## What you are asked to do
Beginning with the line containing "Where should I" and going on through the line containing "Click the pencil", the lines below are to be returned exactly, pictures excluded and nothing added.

## Information shown
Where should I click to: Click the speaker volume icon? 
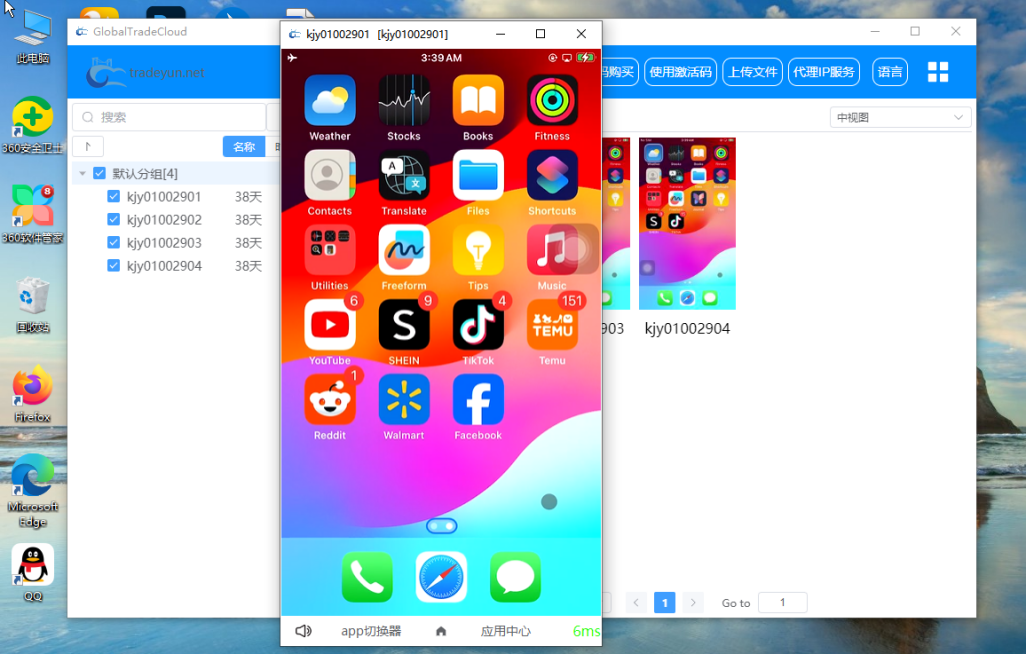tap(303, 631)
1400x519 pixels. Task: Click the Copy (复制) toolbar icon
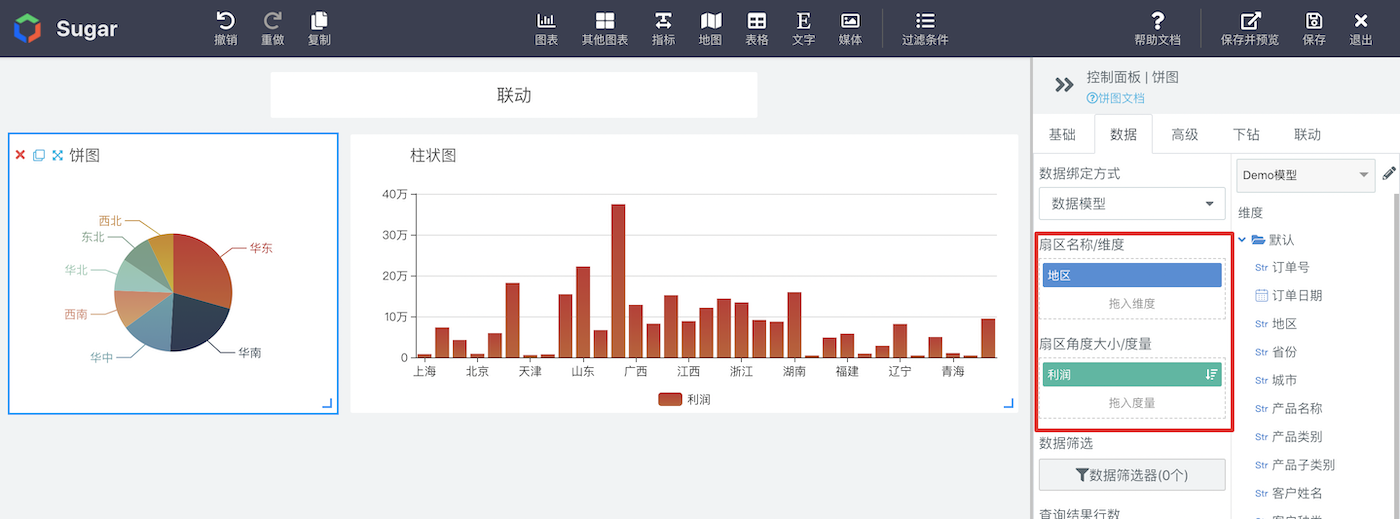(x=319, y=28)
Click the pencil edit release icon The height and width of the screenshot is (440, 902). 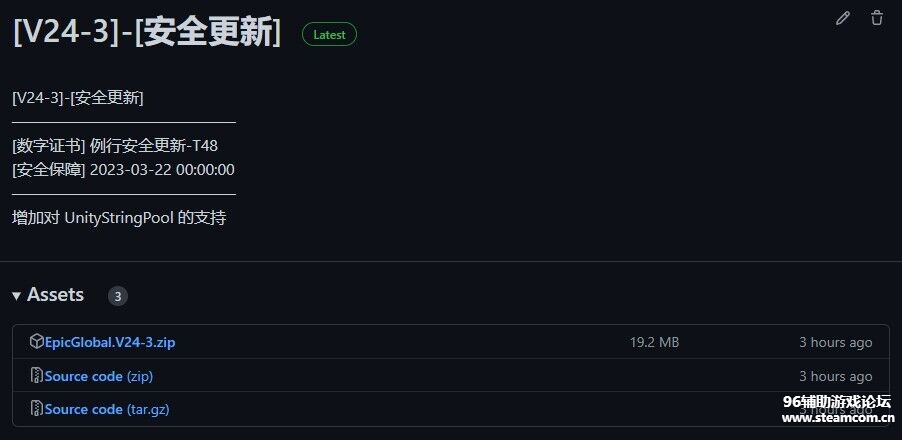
--
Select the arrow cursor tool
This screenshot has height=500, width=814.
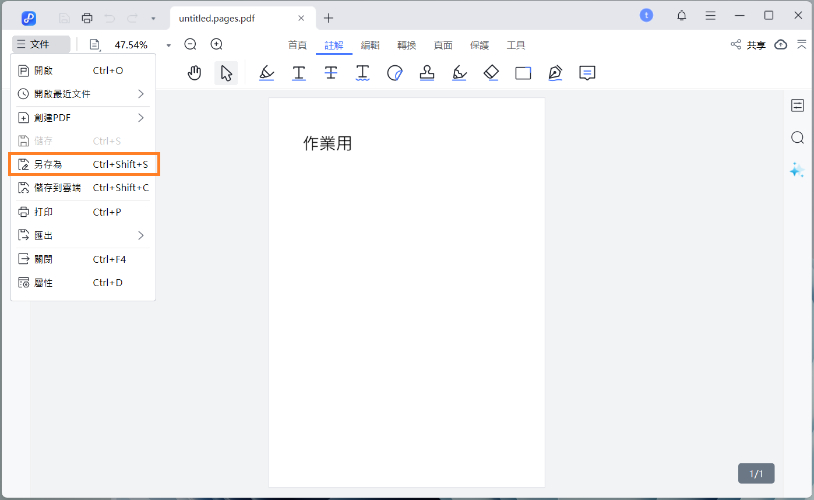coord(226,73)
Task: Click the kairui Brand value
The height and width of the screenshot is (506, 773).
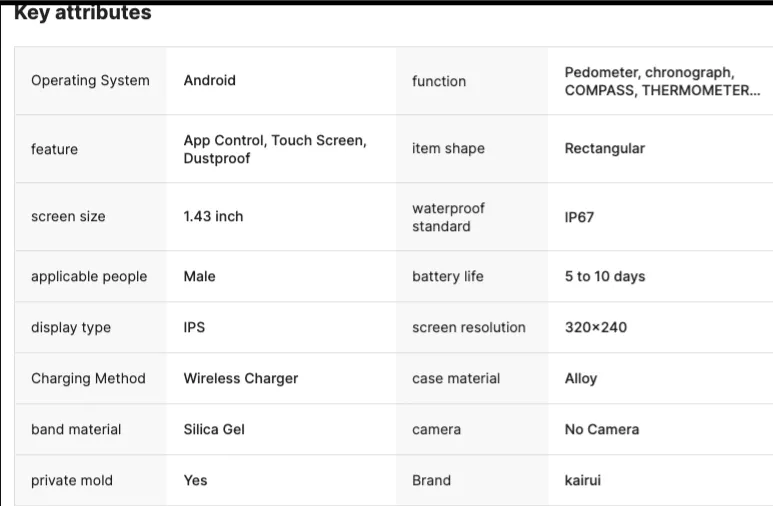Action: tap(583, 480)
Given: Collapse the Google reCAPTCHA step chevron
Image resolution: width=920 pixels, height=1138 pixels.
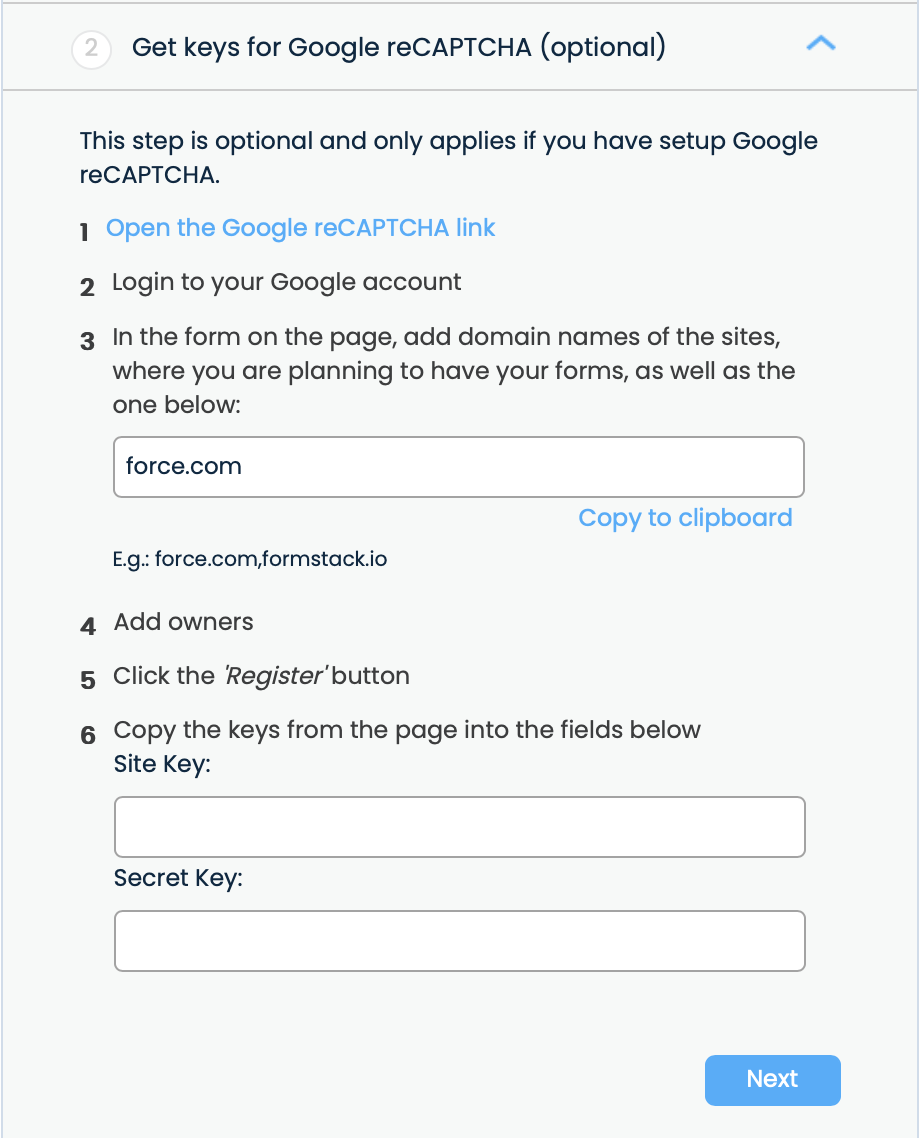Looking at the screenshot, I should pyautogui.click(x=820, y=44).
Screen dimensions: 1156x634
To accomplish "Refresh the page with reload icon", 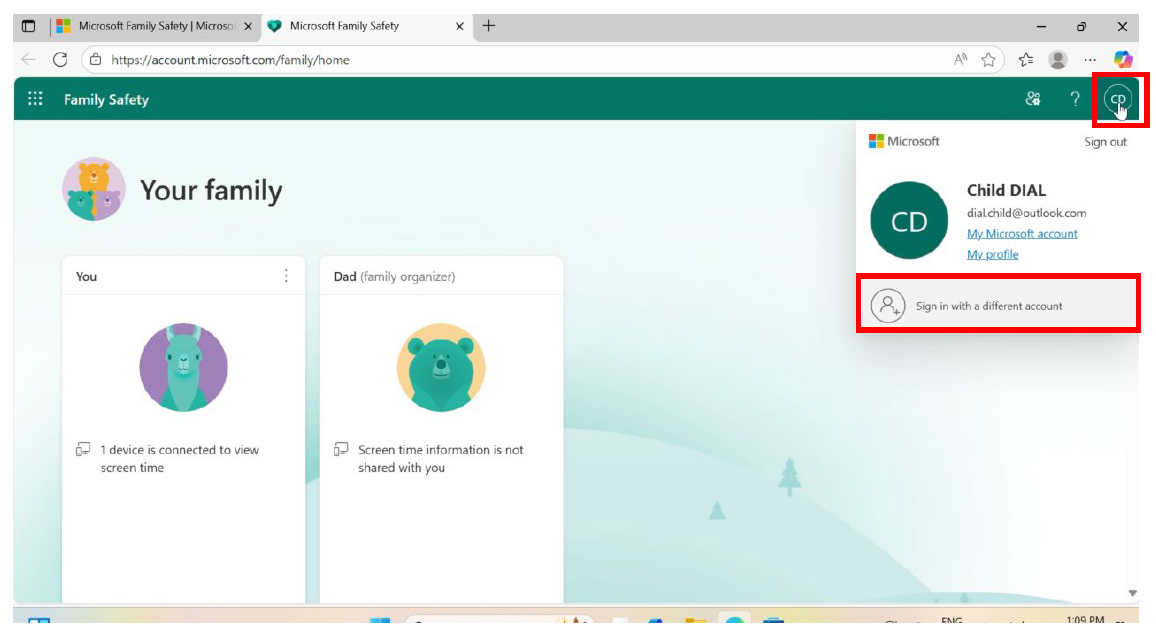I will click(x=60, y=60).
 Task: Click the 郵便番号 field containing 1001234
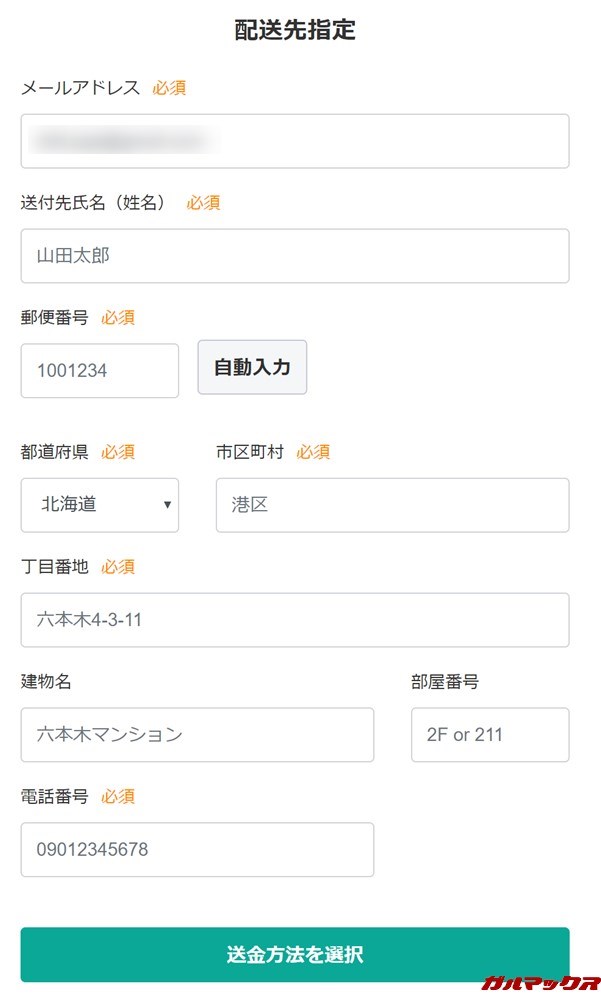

## Answer to the problem
Where should I click to: Click the speaker volume icon? 
tap(303, 631)
1400x519 pixels. Task: Click the Copy (复制) toolbar icon
(x=319, y=28)
Click the pencil edit release icon The height and width of the screenshot is (440, 902). 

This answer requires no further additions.